Since turnkey solutions take over some aspects of cluster operations, they require much lower management overhead and operational costs as compared to Kubernetes management tools. However, they still out-pace the operational costs of full-blown managed services. As with turnkey solutions, managed Kubernetes offerings also differ based on the range of operational activities that can be offloaded to them. Most managed services take over administration of the Kubernetes control plane, data plane and the cluster infrastructure.

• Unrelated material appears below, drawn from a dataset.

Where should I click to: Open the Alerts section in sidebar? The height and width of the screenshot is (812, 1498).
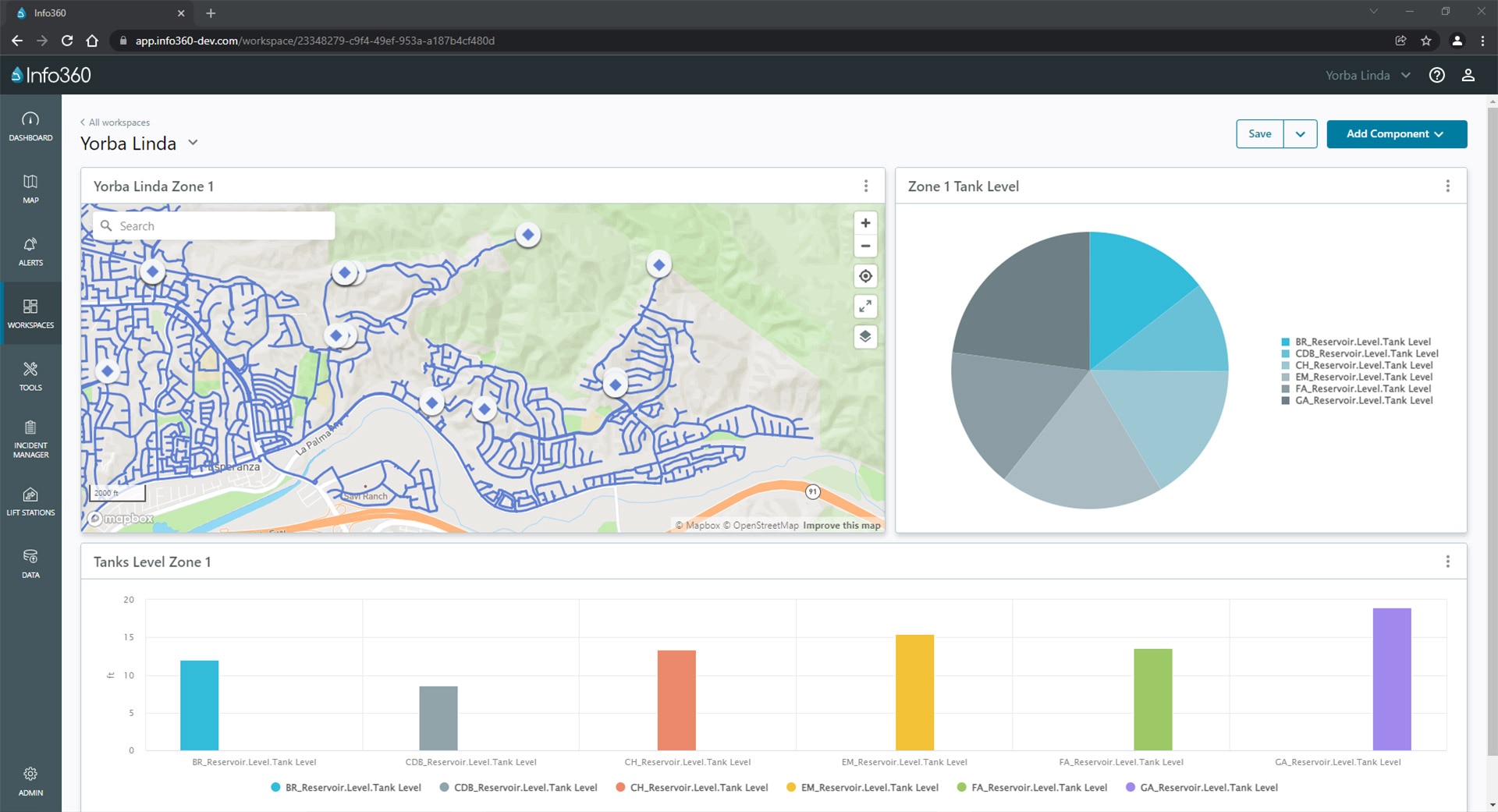tap(30, 251)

This wide range of operational features means less management cost overhead and lead to more cost-effective Kubernetes environments. Popular managed Kubernetes offerings include Amazon EKS, Canonical, Containership, Google GKE, IBM Cloud Kubernetes Service, Microsoft AKS and OpenShift.

Managed Kubernetes offerings from cloud providers do have an inherent risk of vendor lock-in, but these risks are somewhat mitigated by the inherent portability of Kubernetes workloads. Most managed Kubernetes offerings from cloud providers also provide high availability, scalability and security features. Some offerings like Canonical and Openshift provide a more extensive feature set with support for deployment across cloud providers and on-premises, as well as application lifecycle management, CICD, deployment, testing, monitoring and troubleshooting.

Depending on workload size, infrastructure costs might contribute a bigger slice of total Kubernetes costs as compared to management overheads and operational costs. Day 0 Kubernetes planning also needs to take these costs into account. We have conducted a comprehensive investigation of these costs for major public cloud providers as well as openstack and on-premises. Our results indicate that past a certain infrastructure footprint on-premises installations are much more cost-effective as compared to cloud options. These results agree with investigations conducted by other independent parties.

Conclusion

As we have seen the operational costs of building Kubernetes from scratch far out-weigh the benefits accrued from the freedom and flexibility that come with it. Building Kubernetes from scratch and allocating precious developer resources to managing and operating it in-house might not be the best use of IT resources.

Managed Kubernetes services, which take over some of the heavy lifting of managing and operating Kubernetes clusters, are an attractive alternative for cost-efficient Kubernetes clusters, especially for SMEs and scale-ups.

Outside of niche, custom workload requirements, going with a subscription to a managed service provider will reduce the operational overheads and free up developer resources to work on projects that generate value and add to the bottom line.